> **Assignment**: Only the lines from the one containing "For every named" through the one containing "info@clinicaurenaarias.com" should be printed, exactly as they appear below, with both ends included.

> **Dataset records**:
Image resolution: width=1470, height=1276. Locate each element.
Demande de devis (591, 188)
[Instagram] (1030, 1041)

* * *

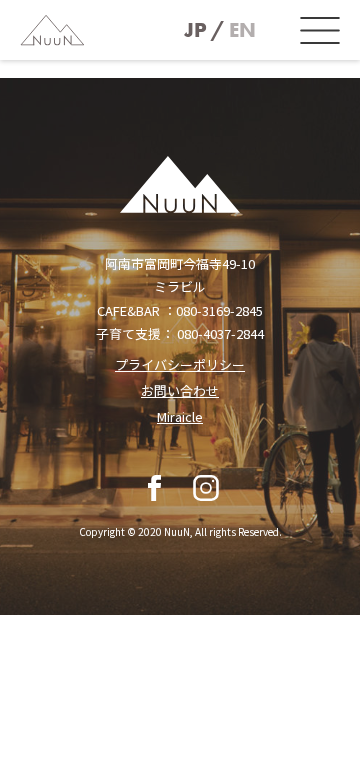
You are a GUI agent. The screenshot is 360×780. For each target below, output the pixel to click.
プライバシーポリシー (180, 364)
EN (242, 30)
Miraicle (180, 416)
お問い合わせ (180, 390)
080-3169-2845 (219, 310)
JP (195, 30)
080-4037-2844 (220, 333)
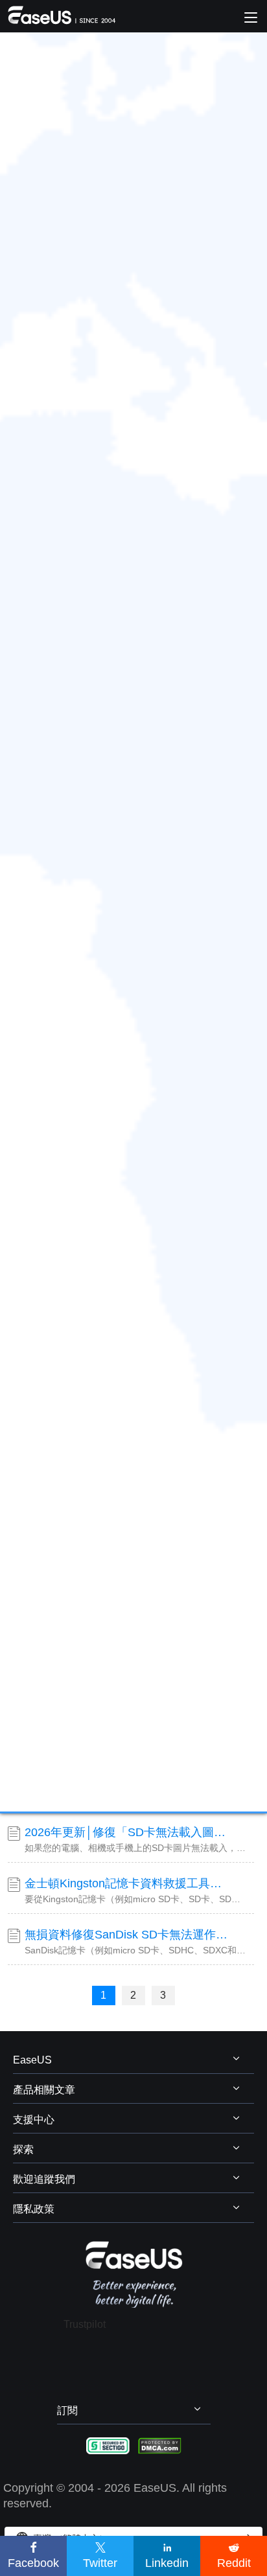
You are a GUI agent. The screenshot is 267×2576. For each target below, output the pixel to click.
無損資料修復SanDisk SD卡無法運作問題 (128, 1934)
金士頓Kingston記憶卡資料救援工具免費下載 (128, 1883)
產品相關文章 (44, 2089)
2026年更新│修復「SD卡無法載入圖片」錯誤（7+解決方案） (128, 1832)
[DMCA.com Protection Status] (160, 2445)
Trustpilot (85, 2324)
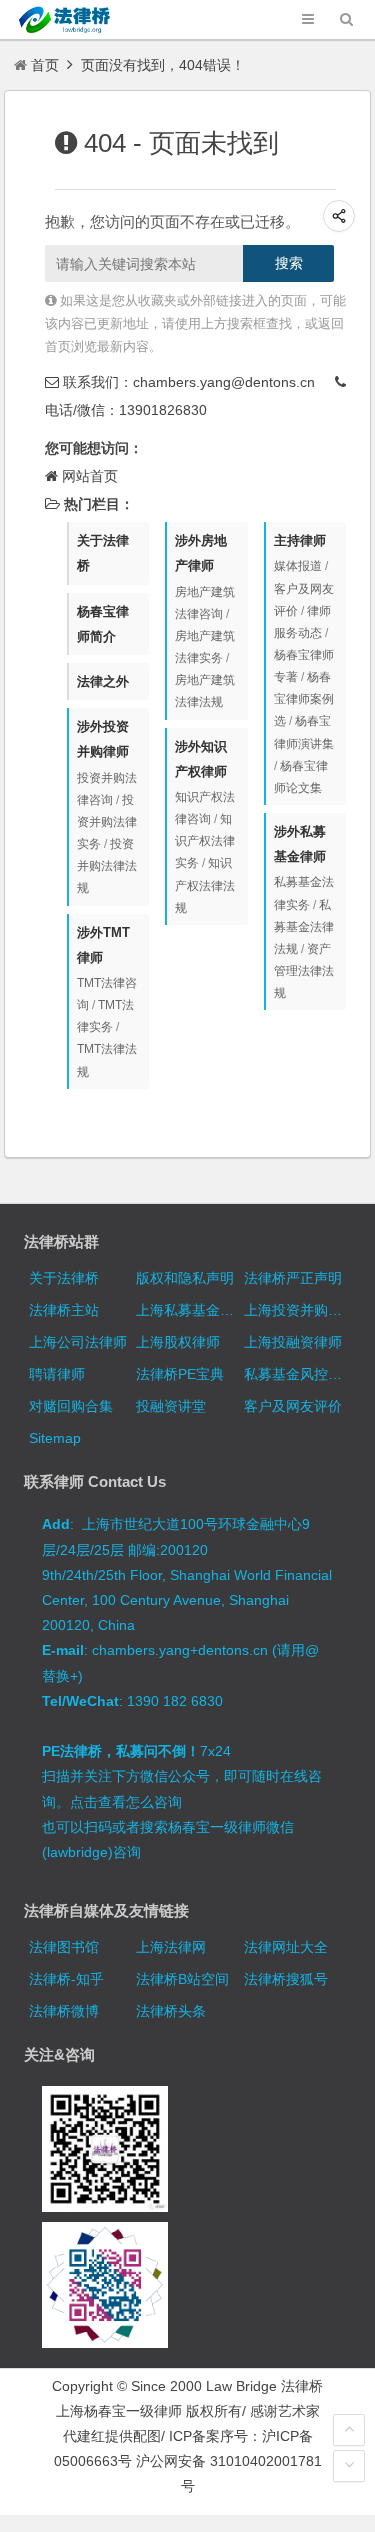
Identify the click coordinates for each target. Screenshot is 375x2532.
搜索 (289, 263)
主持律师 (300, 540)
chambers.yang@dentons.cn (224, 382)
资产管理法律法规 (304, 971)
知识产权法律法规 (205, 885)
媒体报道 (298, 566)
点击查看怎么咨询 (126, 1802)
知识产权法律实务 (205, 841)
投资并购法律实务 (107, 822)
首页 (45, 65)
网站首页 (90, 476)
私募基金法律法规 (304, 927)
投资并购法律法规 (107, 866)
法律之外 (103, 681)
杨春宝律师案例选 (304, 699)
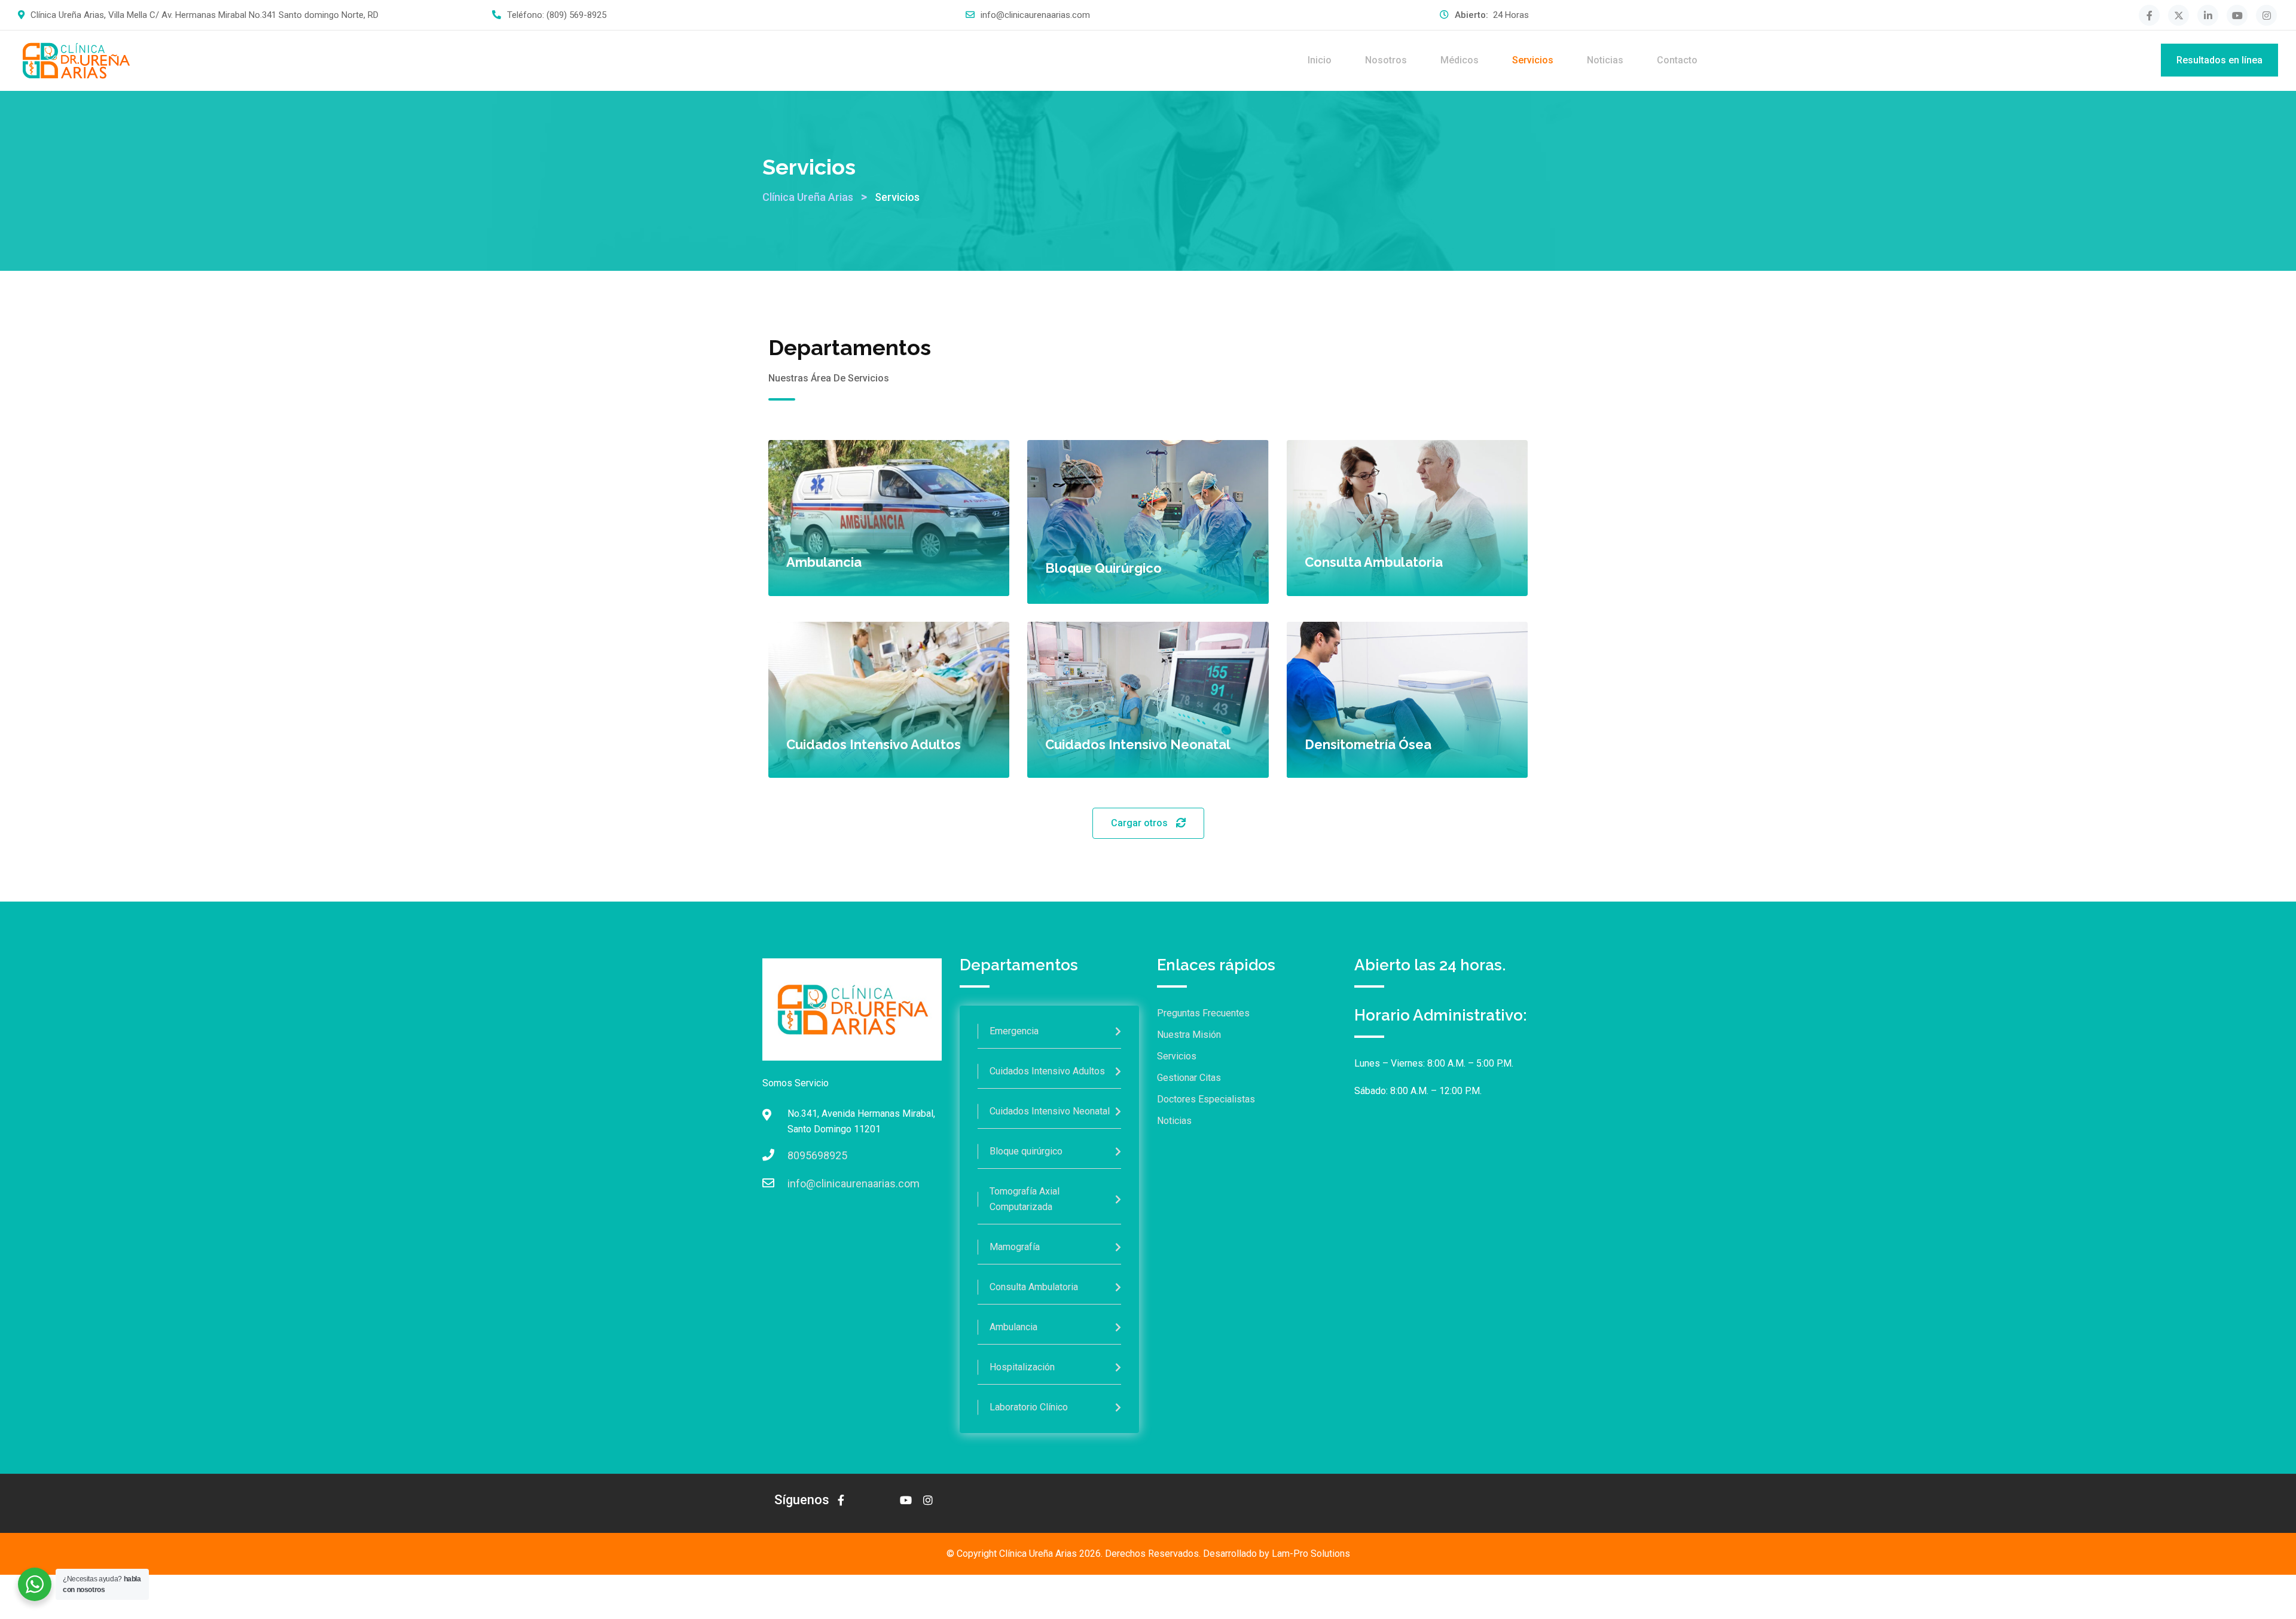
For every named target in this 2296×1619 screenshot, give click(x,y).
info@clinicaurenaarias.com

> **Solution to this exercise**:
For every named target in this 2296×1619 screenshot, give click(x,y).
info@clinicaurenaarias.com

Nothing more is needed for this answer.